(EXERCISE INSTRUCTIONS):
Format the following listing as a numbered list, omitting any blank lines.

(DATASET EXTRACT):
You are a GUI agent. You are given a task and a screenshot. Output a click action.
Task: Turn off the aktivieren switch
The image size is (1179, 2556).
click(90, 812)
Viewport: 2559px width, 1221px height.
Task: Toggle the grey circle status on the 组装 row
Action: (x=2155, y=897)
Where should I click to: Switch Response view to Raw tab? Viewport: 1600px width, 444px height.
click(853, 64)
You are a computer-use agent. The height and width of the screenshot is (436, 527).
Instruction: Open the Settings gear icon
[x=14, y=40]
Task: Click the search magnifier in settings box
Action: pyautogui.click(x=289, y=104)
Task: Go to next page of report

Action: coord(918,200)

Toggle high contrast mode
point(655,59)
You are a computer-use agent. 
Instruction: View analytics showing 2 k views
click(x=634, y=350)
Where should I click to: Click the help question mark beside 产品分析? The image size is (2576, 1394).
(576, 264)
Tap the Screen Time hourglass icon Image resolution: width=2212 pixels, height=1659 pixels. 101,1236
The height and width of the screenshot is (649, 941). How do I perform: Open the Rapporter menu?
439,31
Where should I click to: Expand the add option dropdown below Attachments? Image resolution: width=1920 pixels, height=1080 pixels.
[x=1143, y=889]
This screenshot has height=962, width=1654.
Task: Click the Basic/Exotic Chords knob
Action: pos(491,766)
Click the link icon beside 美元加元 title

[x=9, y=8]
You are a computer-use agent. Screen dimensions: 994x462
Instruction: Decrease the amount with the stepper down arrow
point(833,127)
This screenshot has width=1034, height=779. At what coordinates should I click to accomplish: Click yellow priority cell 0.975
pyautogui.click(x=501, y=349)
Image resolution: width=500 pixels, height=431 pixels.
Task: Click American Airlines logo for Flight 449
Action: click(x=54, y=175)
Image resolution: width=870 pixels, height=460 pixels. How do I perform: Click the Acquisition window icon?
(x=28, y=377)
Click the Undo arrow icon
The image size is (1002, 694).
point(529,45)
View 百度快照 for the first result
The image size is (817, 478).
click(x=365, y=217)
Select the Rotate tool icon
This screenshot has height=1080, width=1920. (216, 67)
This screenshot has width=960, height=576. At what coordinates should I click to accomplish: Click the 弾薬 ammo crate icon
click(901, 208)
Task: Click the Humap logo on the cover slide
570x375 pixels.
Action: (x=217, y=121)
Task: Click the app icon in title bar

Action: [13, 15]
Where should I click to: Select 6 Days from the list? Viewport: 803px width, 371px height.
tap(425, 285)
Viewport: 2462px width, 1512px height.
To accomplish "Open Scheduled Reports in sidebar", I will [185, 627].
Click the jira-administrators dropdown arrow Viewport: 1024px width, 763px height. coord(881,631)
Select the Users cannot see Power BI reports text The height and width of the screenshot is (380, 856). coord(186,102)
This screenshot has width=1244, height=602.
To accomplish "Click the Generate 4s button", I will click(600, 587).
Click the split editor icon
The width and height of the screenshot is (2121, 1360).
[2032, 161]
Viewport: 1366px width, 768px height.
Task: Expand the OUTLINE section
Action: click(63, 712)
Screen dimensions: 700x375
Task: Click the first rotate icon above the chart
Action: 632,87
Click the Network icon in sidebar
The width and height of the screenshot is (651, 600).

(WRITTEN SOLUTION):
1. You are a GUI agent. You are given a task and a screenshot. Output a click action.
2. Task: Turn off the aktivieren switch
3. The image size is (1179, 2556).
4. click(90, 812)
5. Viewport: 2559px width, 1221px height.
6. Task: Toggle the grey circle status on the 组装 row
7. Action: (x=2155, y=897)
8. Where should I click to: Switch Response view to Raw tab? Viewport: 1600px width, 444px height.
9. click(853, 64)
10. You are a computer-use agent. The height and width of the screenshot is (436, 527).
11. Instruction: Open the Settings gear icon
12. [x=14, y=40]
13. Task: Click the search magnifier in settings box
14. Action: pyautogui.click(x=289, y=104)
15. Task: Go to next page of report
16. Action: coord(918,200)
17. Toggle high contrast mode
18. point(655,59)
19. You are a computer-use agent. 
20. Instruction: View analytics showing 2 k views
21. click(x=634, y=350)
22. Where should I click to: Click the help question mark beside 产品分析? The image size is (2576, 1394).
23. (576, 264)
24. Tap the Screen Time hourglass icon Image resolution: width=2212 pixels, height=1659 pixels. 101,1236
25. The height and width of the screenshot is (649, 941). How do I perform: Open the Rapporter menu?
26. 439,31
27. Where should I click to: Expand the add option dropdown below Attachments? Image resolution: width=1920 pixels, height=1080 pixels.
28. [x=1143, y=889]
29. This screenshot has height=962, width=1654.
30. Task: Click the Basic/Exotic Chords knob
31. Action: pos(491,766)
32. Click the link icon beside 美元加元 title
33. [x=9, y=8]
34. You are a computer-use agent. Screen dimensions: 994x462
35. Instruction: Decrease the amount with the stepper down arrow
36. point(833,127)
37. This screenshot has width=1034, height=779. At what coordinates should I click to accomplish: Click yellow priority cell 0.975
38. pyautogui.click(x=501, y=349)
39. Image resolution: width=500 pixels, height=431 pixels.
40. Task: Click American Airlines logo for Flight 449
41. Action: click(x=54, y=175)
42. Image resolution: width=870 pixels, height=460 pixels. How do I perform: Click the Acquisition window icon?
43. (x=28, y=377)
44. Click the Undo arrow icon
45. The image size is (1002, 694).
46. point(529,45)
47. View 百度快照 for the first result
48. The image size is (817, 478).
49. click(x=365, y=217)
50. Select the Rotate tool icon
51. This screenshot has height=1080, width=1920. (216, 67)
52. This screenshot has width=960, height=576. At what coordinates should I click to accomplish: Click the 弾薬 ammo crate icon
53. click(901, 208)
54. Task: Click the Humap logo on the cover slide
55. 570x375 pixels.
56. Action: (x=217, y=121)
57. Task: Click the app icon in title bar
58. Action: [13, 15]
59. Where should I click to: Select 6 Days from the list? Viewport: 803px width, 371px height.
60. tap(425, 285)
61. Viewport: 2462px width, 1512px height.
62. To accomplish "Open Scheduled Reports in sidebar", I will [185, 627].
63. Click the jira-administrators dropdown arrow Viewport: 1024px width, 763px height. coord(881,631)
64. Select the Users cannot see Power BI reports text The height and width of the screenshot is (380, 856). coord(186,102)
65. This screenshot has width=1244, height=602.
66. To accomplish "Click the Generate 4s button", I will click(600, 587).
67. Click the split editor icon
68. The width and height of the screenshot is (2121, 1360).
69. [2032, 161]
70. Viewport: 1366px width, 768px height.
71. Task: Expand the OUTLINE section
72. Action: click(63, 712)
73. Screen dimensions: 700x375
74. Task: Click the first rotate icon above the chart
75. Action: 632,87
76. Click the Network icon in sidebar
77. The width and height of the screenshot is (651, 600).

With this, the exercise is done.